Sunday, November 15, 2015

Shakespeare's Tragedies

Rebecca promised me an evening at the TV -- one where we watched  Troiless and Cressida.

Not know this tragedy at all, I read the plot summary which was too dense for me.

Ouch -- the poster for the play offers us
Brutality of the Highest Order
I took up a pen and paper and began to map out the characters: who lived in Troy and who were the Greeks, who was married to whom and who wanted to be married to whom and soon would be or wouldn't be, and how the families were related from grandparents through to uncles and neices and nephews.

A lot of work.

I sat down in front of the TV in the evening with my blankets and my drink and she started the film.

... and the play begins to wind down ...
There it was before me -- a presentation from the Globe Theatre:  Titus Andronicus.


"Whoops," she said.  "I must have given you the wrong name of the film."

That was not the best start to my evening.  And things just went down hill after that!

This was the bloodiest of the Shakespearian shows I have ever seen.  When it came time for the intermission, I was praying that it was over ... but no!  Another whole act.

"This is Quentin Tarantino-esque," she said.  "I wonder if that director got his ideas from Shakespeare."

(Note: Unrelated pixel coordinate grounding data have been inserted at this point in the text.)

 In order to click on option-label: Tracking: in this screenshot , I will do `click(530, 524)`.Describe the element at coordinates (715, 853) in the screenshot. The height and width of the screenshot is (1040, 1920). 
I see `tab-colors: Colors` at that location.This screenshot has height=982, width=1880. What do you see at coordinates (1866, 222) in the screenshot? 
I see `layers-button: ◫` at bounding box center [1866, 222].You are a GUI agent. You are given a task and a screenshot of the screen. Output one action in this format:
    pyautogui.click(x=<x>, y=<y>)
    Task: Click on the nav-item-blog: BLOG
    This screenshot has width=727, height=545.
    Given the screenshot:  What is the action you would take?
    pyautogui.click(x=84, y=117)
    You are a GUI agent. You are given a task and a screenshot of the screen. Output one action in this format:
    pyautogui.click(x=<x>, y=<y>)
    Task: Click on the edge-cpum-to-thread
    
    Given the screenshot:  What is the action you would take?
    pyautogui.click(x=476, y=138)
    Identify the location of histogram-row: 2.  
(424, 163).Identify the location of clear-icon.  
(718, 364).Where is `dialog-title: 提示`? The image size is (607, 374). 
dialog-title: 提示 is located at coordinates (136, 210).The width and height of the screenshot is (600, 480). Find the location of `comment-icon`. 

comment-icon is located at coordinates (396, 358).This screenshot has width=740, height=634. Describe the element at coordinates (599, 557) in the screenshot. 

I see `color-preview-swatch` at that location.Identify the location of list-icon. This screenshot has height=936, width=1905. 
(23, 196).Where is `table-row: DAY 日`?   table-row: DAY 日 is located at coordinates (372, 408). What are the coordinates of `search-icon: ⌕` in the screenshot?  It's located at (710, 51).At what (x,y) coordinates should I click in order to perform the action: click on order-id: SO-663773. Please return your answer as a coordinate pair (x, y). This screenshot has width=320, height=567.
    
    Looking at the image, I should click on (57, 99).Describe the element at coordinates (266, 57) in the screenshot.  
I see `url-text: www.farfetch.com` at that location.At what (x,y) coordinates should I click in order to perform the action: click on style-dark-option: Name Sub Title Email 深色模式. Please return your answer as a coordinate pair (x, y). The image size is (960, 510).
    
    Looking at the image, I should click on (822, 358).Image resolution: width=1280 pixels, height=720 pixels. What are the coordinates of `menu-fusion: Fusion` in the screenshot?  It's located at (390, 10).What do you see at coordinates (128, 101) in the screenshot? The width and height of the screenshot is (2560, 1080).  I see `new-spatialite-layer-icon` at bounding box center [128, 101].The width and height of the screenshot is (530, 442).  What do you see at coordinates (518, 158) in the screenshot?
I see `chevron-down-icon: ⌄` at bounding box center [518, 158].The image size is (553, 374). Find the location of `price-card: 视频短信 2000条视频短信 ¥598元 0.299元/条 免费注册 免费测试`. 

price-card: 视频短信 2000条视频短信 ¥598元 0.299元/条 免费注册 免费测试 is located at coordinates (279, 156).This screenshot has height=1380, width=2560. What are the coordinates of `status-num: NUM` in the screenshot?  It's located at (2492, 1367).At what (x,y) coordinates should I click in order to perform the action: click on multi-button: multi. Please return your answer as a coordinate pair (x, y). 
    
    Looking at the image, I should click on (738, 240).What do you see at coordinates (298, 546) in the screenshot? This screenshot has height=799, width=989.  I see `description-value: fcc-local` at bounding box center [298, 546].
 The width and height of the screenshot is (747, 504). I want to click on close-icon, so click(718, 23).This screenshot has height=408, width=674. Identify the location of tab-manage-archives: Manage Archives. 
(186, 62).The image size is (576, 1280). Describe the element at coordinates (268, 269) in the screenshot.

I was silently counting my blessings -- the biggest one being that we hadn't asked the kids to watch this with us.

.... Goth prisoners entering Rome ...
If your life is looking really bad, do watch this film to know things could get worse.  The play traced out bad parenting, hooliganism, rape, murder, treachery, racism, mutilation, infidelity, lies, counter-lies, and just bad manners (ie it is not right to serve a guest their own child for supper).

Yes,  Troiless and Cressida would have been a better evening.